Scientific Name: Vaccinium corymbosum (Genus Vaccinium is Latin for blueberry or whortleberry, species is from Greek korymbos, meaning a cluster of fruit or flowers)
Potpourri: Blueberries were widely used by Native Americans for both culinary and medicinal purposes . The Iroquois mashed fresh blueberries into a paste which was then dried or cooked as a means of preservation. According to Roger Williams, the founder of Rhode Island, a favorite dish was cornmeal blueberry mush or sautauthig from sautaash, their name for blueberry. Sautauthig is alleged to have been a part of the Pilgrims' Thanksgiving feast.

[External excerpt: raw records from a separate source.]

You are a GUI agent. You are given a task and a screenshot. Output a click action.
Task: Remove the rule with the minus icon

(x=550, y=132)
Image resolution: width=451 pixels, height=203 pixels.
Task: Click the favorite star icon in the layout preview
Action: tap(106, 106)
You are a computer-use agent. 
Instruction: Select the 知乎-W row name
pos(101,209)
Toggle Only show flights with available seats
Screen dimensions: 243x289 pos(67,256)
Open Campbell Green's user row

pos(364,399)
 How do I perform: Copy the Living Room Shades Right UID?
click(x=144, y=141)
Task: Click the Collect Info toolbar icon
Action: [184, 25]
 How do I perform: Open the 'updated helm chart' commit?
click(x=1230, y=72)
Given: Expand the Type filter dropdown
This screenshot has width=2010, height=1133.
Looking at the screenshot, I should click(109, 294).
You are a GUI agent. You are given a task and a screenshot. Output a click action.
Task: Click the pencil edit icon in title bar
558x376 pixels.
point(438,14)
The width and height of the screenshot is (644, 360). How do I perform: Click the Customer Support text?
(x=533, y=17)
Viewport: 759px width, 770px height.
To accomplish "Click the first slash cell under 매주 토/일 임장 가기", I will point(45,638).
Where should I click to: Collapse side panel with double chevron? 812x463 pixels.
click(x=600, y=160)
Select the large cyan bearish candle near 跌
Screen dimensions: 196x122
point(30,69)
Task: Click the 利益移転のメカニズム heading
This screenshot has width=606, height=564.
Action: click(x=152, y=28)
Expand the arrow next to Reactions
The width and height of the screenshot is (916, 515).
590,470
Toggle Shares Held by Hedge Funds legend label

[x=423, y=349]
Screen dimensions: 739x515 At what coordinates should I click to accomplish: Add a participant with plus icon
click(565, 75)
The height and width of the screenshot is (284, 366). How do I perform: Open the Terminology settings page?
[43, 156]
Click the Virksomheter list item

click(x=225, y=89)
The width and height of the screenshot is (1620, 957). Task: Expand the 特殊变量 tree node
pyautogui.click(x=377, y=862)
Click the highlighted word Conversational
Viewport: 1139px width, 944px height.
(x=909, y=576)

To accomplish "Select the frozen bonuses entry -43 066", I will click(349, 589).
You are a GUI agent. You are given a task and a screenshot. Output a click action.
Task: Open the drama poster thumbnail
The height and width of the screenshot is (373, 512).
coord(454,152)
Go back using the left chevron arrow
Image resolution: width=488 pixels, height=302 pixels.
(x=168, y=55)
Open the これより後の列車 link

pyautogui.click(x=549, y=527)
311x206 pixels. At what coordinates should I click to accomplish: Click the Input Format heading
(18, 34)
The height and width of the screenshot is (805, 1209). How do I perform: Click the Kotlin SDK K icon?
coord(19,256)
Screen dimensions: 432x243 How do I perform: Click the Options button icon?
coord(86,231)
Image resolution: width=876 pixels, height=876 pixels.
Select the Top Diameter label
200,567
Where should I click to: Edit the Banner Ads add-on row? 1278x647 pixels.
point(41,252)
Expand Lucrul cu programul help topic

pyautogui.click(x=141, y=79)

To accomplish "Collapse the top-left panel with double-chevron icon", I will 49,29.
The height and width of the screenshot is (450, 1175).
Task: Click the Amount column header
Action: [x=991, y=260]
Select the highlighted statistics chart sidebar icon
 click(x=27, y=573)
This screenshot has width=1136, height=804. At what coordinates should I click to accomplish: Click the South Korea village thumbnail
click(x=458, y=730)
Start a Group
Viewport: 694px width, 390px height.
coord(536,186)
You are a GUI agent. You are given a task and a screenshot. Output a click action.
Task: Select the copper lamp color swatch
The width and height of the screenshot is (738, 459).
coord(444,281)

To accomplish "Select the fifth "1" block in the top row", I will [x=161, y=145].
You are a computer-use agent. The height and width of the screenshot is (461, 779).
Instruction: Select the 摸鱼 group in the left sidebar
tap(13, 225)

There are well over 30 varieties of blueberry cultivars based on original breeding work initiated in the early 1900's by Elizabeth White in New Jersey. Collaboration with Dr. Frederick Coville of the USDA resulted in the first commercial blueberries being cultivated and marketed in 1916 as "Tru-Blu-Berries."
Blueberries have a number of medicinal properties. Dried blueberries have been used to treat bowel complaints. Eating blueberries has been shown to improve visual acuity and to reduce the incidence of peptic ulcers. Native Americans used the berries to treat scurvy, diarrhea, dropsy, bilious fevers, and to drive out madness. A tea made from the roots was used as an antispasmodic for hiccups, cramps, epilepsy and hysterics.